A patient with an unrecoverable brain injury may be a potential organ donor. Brain death and irreversible brain injury are very complex processes that are associated with hemodynamic and metabolic changes. If left untreated, these frequently result in cardiovascular collapse. However, ICU and trauma teams rarely manage these patients aggressively, which can result in the loss of organs available for donation, thereby further exacerbating the shortage of donors. From an ethical and legal standpoint, using ECMO to support a trauma patient with an irreversible brain injury may not be appropriate for patient survival. However, ECMO support is appropriate when attempting to manage an unstable potential donor who is brain dead, as it restores the flow of warm oxygenated blood and may decrease the incidence of delayed graft function. This can result in an expansion of the donor pool. In addition, the cost required for ECMO support associated with organ donation should be paid by national organizations or organ donation should be fully funded.
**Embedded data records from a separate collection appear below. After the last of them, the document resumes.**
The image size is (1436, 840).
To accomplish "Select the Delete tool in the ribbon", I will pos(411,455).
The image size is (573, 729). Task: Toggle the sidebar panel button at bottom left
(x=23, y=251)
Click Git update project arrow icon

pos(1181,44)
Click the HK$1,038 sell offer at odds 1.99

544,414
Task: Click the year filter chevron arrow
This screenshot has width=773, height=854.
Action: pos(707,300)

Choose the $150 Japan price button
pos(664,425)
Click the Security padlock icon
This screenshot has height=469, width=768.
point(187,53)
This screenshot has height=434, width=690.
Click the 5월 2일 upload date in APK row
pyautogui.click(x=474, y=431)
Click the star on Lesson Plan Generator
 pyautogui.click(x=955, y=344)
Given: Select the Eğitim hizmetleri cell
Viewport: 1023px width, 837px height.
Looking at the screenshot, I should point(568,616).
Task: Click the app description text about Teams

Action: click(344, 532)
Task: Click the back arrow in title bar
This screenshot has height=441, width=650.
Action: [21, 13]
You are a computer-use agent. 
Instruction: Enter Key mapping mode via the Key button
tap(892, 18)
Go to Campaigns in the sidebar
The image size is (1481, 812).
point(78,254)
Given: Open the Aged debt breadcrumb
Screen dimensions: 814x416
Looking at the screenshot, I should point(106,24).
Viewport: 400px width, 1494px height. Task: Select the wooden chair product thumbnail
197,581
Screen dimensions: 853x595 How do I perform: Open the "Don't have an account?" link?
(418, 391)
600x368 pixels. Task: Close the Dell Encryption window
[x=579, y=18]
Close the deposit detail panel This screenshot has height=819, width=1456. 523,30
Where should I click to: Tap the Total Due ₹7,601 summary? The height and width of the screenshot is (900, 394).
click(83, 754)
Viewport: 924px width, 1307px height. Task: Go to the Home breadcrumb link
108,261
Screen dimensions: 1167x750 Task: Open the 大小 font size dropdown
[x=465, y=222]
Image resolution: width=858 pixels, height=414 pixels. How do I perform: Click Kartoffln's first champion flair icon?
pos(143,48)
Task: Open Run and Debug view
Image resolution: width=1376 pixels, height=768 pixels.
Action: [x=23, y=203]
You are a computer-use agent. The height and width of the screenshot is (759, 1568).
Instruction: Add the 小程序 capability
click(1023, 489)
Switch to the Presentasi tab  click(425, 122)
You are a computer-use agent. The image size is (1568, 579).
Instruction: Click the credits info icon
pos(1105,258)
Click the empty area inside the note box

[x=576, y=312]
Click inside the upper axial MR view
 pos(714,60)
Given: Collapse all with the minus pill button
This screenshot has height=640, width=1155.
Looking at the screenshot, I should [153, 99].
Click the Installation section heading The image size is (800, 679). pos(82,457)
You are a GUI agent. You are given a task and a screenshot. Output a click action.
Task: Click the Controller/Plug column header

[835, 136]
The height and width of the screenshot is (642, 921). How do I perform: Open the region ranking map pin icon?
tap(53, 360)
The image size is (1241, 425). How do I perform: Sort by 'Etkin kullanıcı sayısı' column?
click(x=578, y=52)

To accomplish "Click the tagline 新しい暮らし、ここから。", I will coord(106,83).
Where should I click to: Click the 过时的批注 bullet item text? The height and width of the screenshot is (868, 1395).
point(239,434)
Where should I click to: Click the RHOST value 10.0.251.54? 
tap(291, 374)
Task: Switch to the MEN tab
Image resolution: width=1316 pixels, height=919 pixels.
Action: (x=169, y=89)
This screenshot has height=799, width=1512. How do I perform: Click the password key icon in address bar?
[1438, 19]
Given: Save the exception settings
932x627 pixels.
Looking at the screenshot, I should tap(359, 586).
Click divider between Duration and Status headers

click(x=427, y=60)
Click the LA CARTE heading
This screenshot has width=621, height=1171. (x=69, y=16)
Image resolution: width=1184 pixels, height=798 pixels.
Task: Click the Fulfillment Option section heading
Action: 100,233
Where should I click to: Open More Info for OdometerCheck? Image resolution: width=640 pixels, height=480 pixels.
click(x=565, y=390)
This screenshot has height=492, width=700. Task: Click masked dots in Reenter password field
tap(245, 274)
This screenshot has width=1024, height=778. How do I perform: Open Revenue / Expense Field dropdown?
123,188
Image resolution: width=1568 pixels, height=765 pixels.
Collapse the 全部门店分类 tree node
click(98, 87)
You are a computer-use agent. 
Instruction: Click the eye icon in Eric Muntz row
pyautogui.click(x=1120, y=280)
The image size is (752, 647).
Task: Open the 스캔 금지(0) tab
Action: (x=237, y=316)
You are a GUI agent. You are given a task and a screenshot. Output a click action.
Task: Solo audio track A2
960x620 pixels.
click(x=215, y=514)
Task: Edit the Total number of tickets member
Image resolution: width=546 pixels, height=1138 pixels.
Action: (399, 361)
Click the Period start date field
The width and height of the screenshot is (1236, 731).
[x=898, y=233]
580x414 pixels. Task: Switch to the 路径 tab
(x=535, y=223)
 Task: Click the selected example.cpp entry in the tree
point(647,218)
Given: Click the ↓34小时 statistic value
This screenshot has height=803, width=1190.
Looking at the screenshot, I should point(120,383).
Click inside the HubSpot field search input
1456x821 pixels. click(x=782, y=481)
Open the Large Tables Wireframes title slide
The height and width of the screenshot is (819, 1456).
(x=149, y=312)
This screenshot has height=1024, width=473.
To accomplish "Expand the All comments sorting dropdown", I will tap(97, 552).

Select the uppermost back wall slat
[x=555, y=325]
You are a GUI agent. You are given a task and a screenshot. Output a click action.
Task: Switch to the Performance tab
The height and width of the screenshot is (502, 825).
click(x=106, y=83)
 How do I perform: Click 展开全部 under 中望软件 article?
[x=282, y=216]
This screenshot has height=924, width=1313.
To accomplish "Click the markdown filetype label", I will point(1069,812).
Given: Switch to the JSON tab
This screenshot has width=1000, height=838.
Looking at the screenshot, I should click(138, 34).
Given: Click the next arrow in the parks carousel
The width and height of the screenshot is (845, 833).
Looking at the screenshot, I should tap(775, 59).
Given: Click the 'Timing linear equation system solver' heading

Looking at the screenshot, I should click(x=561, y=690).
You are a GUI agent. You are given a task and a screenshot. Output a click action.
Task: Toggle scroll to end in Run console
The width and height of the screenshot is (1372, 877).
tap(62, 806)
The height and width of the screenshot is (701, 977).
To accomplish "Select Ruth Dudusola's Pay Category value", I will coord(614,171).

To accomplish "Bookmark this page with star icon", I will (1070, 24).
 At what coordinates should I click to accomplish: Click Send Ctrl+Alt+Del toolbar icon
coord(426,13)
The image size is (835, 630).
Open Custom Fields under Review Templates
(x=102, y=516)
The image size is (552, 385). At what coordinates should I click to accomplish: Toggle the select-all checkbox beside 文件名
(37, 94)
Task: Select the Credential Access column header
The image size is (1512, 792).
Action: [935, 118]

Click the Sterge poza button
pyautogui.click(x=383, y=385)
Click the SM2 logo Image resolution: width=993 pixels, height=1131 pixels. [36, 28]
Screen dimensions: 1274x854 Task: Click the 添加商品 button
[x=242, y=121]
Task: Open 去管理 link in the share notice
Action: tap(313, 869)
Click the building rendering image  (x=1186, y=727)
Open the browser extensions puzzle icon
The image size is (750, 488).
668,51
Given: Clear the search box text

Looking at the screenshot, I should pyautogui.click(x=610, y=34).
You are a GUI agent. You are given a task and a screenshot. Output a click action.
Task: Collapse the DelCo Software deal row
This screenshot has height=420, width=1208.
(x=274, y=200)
In conclusion, a patient with an irreversible neurological injury may be eligible for organ donation. Therefore, trauma teams and intensivists should be made aware of the potential of ECMO to aggressively manage potential organ donors before brain death determination. However, there do remain challenges to utilizing ECMO for donor support and management, and the technique requires further development. ECMO should be incorporated as an integral component of the donation process in order to ensure that an increased number of available organs are preserved for transplantation.